▸ **Task details**: Copy the items below verbatim, from the line that contains "Click the white canvas shortcuts toolbar pill" through the end of the items. Omit the pictures from your copy.

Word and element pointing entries
########################################

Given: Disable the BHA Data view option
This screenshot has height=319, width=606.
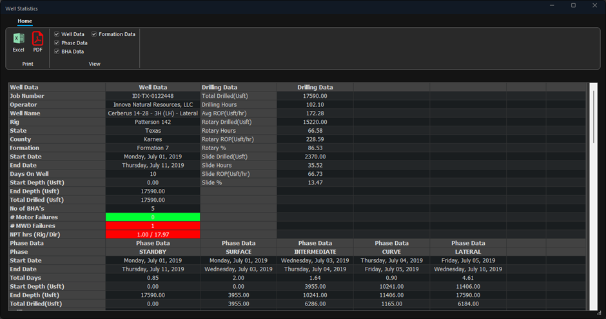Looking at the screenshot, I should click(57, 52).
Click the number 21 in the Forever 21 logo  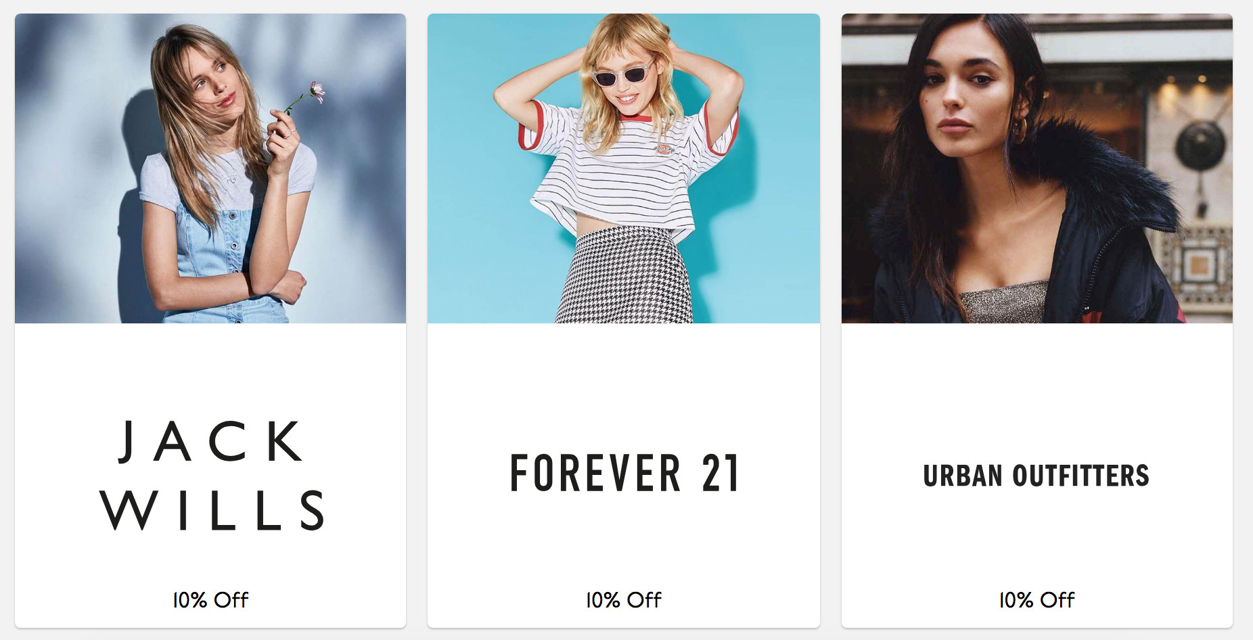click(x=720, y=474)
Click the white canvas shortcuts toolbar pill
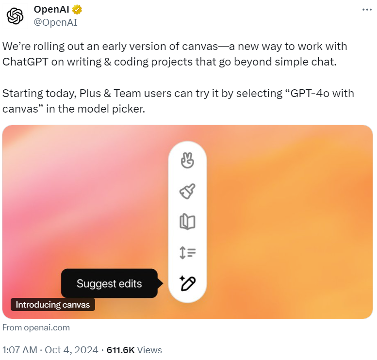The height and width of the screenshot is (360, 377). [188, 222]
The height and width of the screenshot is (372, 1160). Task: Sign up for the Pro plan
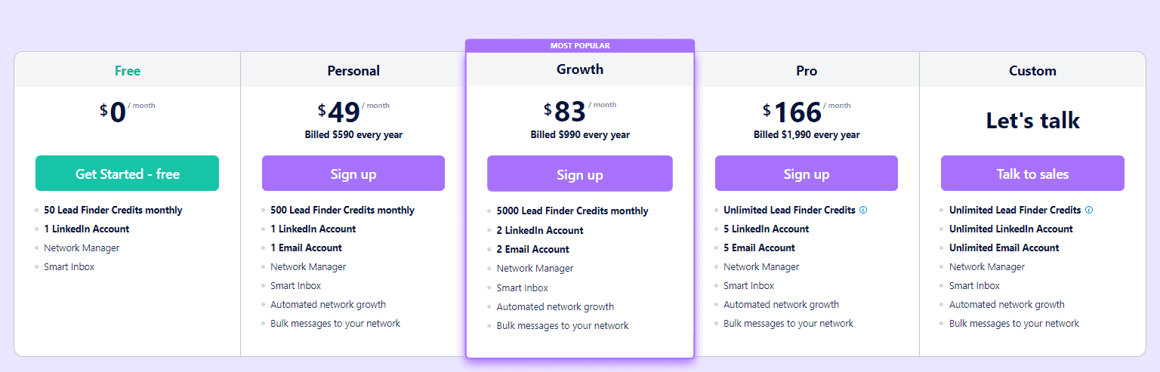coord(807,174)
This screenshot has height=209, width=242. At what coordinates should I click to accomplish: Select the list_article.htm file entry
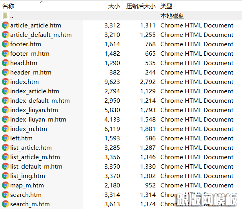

########################################

▸ **Task answer**:
Click the white canvas shortcuts toolbar pill
The height and width of the screenshot is (360, 377). [188, 222]
The height and width of the screenshot is (372, 1160). Task: Sign up for the Pro plan
coord(807,174)
This screenshot has height=209, width=242. At what coordinates should I click to accomplish: Select the list_article.htm file entry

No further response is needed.